TASK DESCRIPTION:
Return, from the listing below, every line that includes "Given".
== THE DATA ==
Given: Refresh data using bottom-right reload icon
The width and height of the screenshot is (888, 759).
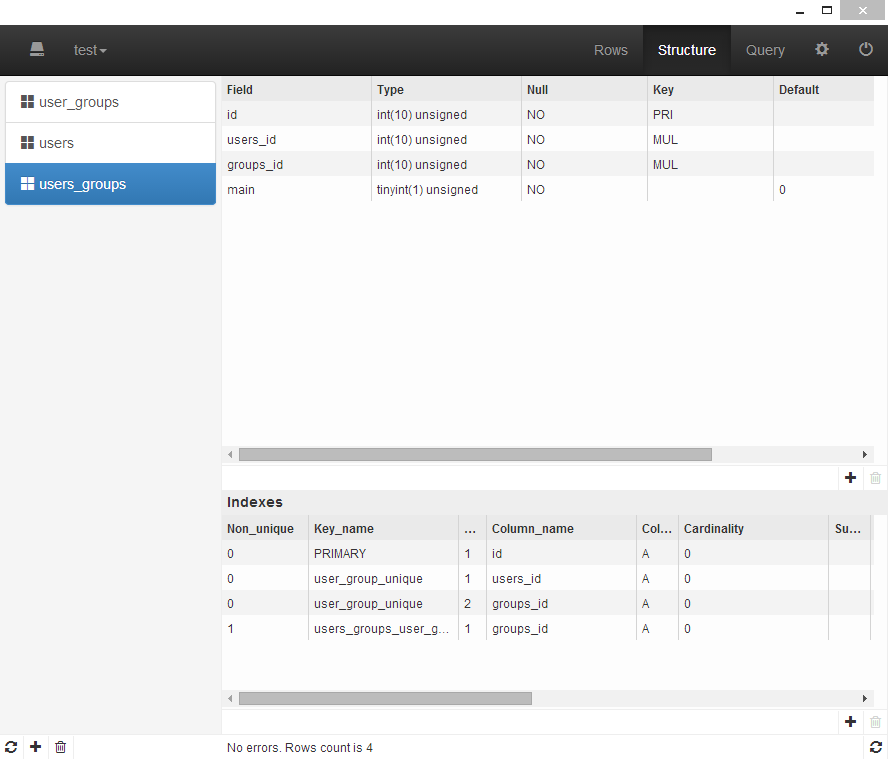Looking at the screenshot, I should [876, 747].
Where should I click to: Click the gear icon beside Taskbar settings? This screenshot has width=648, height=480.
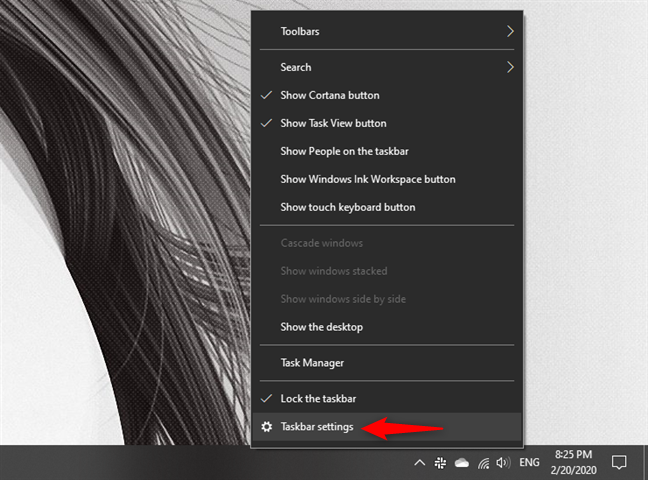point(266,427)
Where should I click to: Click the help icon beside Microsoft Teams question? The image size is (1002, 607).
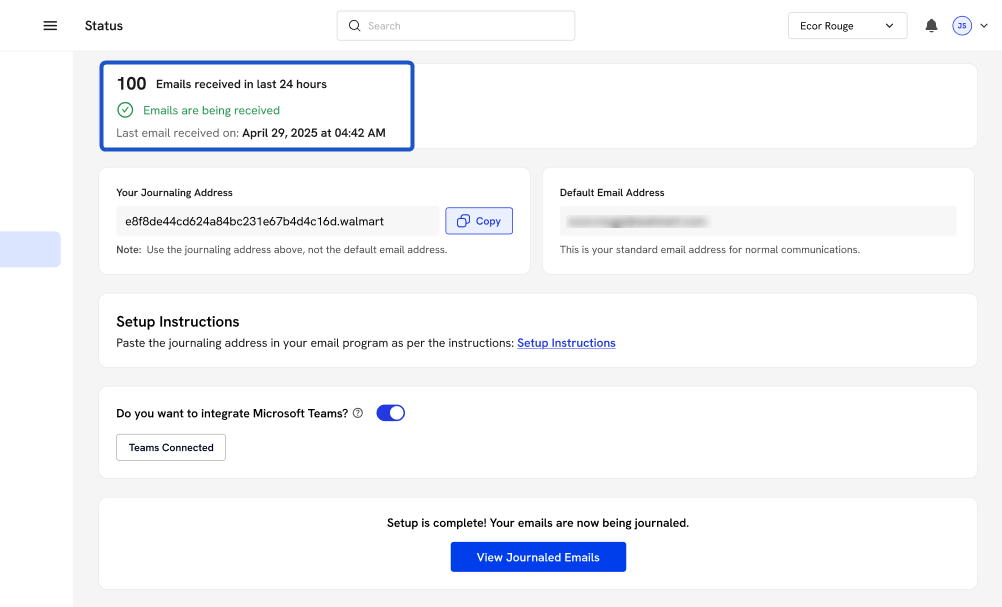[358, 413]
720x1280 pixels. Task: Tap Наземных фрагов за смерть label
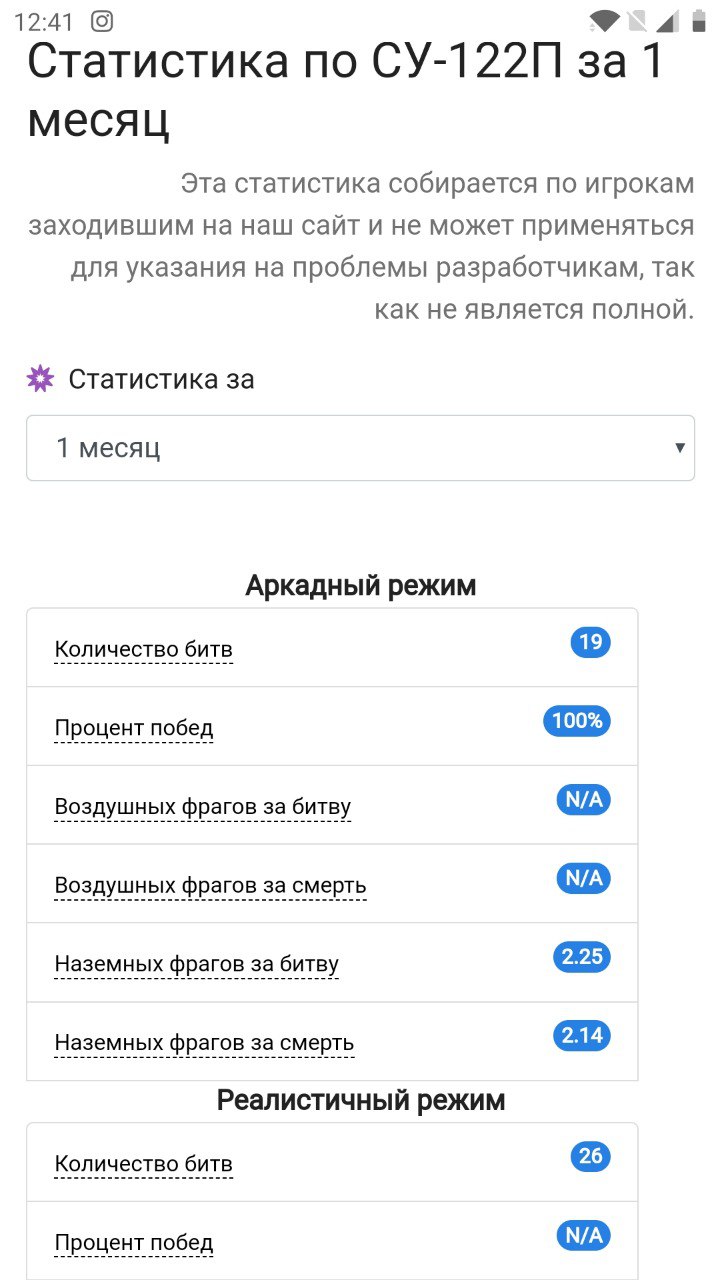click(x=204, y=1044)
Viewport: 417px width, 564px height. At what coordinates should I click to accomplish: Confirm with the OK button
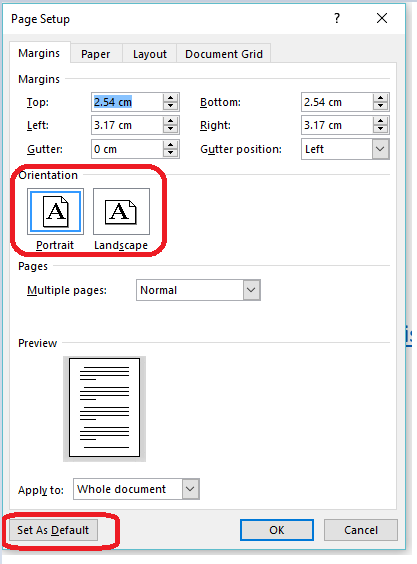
===
== THE DATA ==
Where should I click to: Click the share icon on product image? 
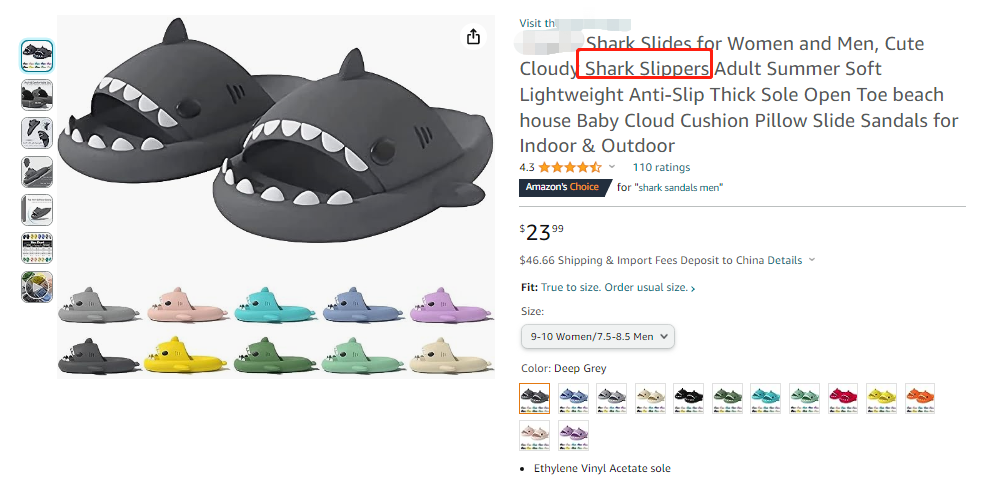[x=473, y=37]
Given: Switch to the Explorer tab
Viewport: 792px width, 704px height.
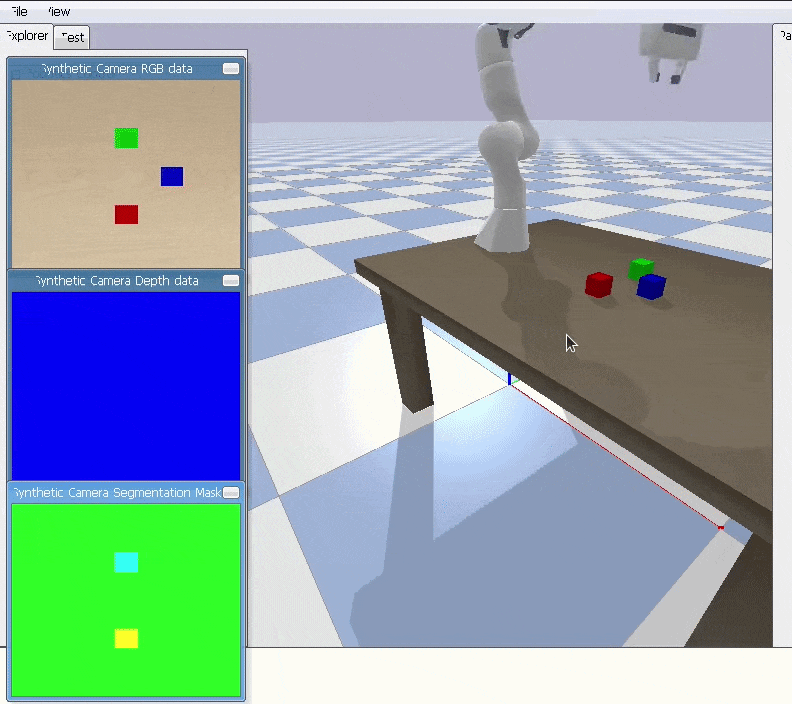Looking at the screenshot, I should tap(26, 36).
===
SOLUTION TO THIS EXERCISE:
Given: Refresh data using bottom-right reload icon
Given: Switch to the Explorer tab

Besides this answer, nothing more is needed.